Antora Energy has been working on the new technology since its inception in 2018 with support from the Department of Energy, the California Energy Commission, the National Science Foundation, the Activate Fellowship, and private investors.
“Decarbonization at the scale necessary to meet global warming mitigation targets will require a radical rethinking of global infrastructure. Heavy industry is a large and often overlooked piece of the puzzle.”
With this funding, Antora will now be able to build out their first customer-sited projects and speed up hiring. “We are building a diverse team of compassionate people who find joy in their work and are driven to stop climate change,” says Ponec.
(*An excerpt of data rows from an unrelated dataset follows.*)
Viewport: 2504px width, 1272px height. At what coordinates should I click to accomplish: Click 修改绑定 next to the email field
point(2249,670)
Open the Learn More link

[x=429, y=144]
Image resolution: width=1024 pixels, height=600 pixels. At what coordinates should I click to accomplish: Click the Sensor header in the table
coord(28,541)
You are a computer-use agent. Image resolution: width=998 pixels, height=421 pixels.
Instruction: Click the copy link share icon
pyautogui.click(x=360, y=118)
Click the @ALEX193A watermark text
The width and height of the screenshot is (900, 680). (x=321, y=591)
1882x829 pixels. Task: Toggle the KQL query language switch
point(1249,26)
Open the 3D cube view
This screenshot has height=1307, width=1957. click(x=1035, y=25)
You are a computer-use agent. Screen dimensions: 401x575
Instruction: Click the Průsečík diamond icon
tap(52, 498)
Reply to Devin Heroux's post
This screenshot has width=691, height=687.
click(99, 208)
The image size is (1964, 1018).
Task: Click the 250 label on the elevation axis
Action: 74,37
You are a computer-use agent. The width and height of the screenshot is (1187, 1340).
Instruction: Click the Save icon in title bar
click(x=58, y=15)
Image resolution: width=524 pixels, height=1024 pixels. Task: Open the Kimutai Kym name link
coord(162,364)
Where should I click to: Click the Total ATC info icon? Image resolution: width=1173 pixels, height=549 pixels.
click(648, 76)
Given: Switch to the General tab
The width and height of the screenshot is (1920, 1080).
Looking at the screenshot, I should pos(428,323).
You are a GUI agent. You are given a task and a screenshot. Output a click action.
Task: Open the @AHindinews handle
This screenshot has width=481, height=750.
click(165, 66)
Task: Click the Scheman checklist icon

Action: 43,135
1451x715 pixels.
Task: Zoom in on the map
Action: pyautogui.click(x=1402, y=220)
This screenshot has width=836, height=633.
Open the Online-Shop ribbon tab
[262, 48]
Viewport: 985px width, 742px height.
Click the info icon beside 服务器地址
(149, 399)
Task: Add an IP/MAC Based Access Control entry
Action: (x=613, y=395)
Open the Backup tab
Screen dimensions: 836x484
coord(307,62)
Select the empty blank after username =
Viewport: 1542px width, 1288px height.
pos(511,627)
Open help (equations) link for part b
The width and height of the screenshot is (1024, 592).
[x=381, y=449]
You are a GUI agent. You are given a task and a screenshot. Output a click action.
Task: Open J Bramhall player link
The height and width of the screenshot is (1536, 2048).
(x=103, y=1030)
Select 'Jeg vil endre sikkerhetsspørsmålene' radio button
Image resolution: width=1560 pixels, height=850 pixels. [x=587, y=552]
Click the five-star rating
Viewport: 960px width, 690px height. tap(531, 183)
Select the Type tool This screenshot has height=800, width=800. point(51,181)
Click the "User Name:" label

“Clean energy storage for industrial heat and power will be a key enabler of tomorrow’s zero-carbon world. Antora Energy will have a major impact on lowering carbon emissions stemming from the manufacturing industry. We look forward to our partnership with Antora to help bring their critical new product to market,” said Carmichael Roberts, Breakthrough Energy Ventures.
Commenting on the investment, Chris Sacca, Chairman at Lowercarbon Capital, said, “Antora makes heat and electricity from solar at prices cheaper than burning gas. The oil and gas industry can deny climate change all they want, but buyers will always choose the lower price option, and that means lights out for fossil fuels.”
The Antora thermal energy storage is meant to replace a natural gas boiler and will be similar in size to a small house or a large truck trailer. The storage soaks up excess solar and wind electricity and uses it to heat blocks of carbon so they glow like inside a toaster.
This thermal energy is then delivered to customers as electricity or industrial process heat up to 1500°C, on-demand. If successful, Antora will be able to sell to large industrial companies, providing a zero-emissions alternative at a lower price.